EXTRACTED DATA
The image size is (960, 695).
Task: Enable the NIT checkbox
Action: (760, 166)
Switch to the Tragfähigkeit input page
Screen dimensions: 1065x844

...

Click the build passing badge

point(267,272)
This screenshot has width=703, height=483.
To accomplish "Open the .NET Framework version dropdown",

ACTIVITY
I'd like the lines above from the one with "Switch to the Tragfähigkeit input page" up to and including the one with "Screen dimensions: 1065x844" copied exactly, with no other lines.

EXERCISE ANSWER
Switch to the Tragfähigkeit input page
Screen dimensions: 1065x844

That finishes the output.